Abstract Cancer incidence is rising and this global challenge is further exacerbated by resistance of advanced tumors to standard-of-care and emerging precision medicines. A promising approach to such unmet need for innovative and cost-effective cancer treatments is drug repurposing, exploitation of drugs already approved for other indications that show anticancer activity. Here we highlight the potential for repurposing disulfiram (Antabuse), an old alcohol-aversion drug that kills a broad range of cancer types in preclinical studies. Our nationwide population study reveals that patients who continued using disulfiram have a lower risk of death from cancer compared to those who stopped using the drug at their diagnosis. More importantly, we identify ditiocarb-copper complex as the metabolite of disulfiram responsible for anticancer effects, present methods to detect its preferential accumulation in tumors and candidate biomarkers of impact in cells and tissues. Finally, our functional and biophysical analyses reveal the long-thought molecular target: NPL4 adapter of the p97/VCP segregase essential for protein recycling involved in multiple stress-response cellular pathways.

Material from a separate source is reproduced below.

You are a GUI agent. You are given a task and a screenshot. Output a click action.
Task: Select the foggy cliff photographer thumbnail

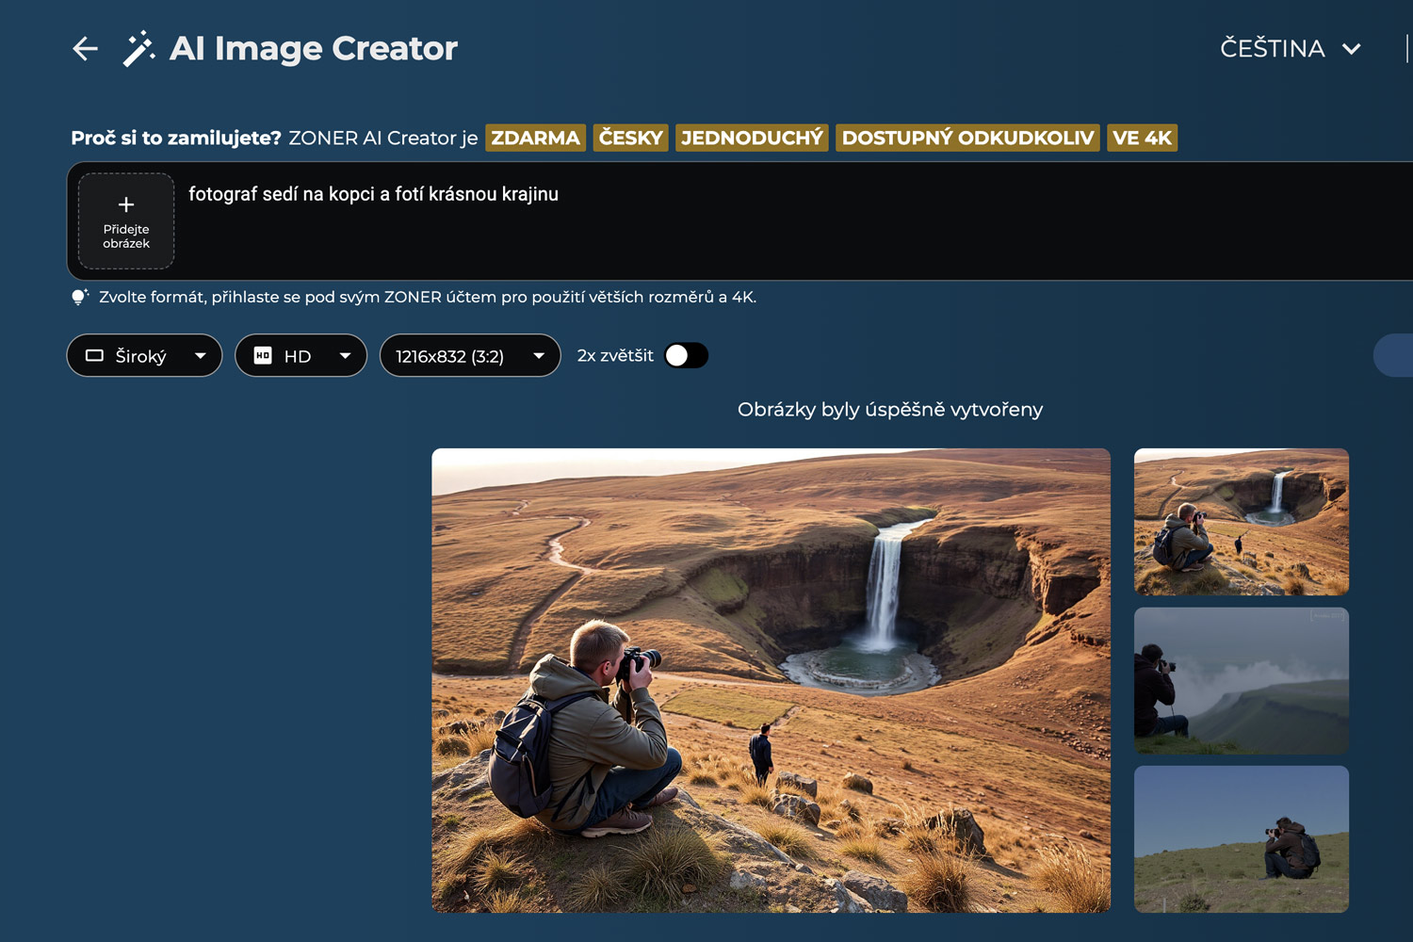(x=1241, y=680)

Citation Format: Martin Mistrik, Zdenek Skrott, Marian Hajduch, Søren Friis, Petr Dzubak, Jan Gursky, Dusana Majera, Tomas Ozdian, Jana Vaclavkova, Martina Michalova, Pavla Pouckova, Boris Cvek, Klaus Kaae Andersen, Jiři Bartek. Alcohol-aversion drug disulfiram targets cancer via p97 segregase adaptor NPL4 [abstract]. In: Proceedings of the American Association for Cancer Research Annual Meeting 2018; 2018 Apr 14-18; Chicago, IL. Philadelphia (PA): AACR; Cancer Res 2018;78(13 Suppl):Abstract nr LB-264.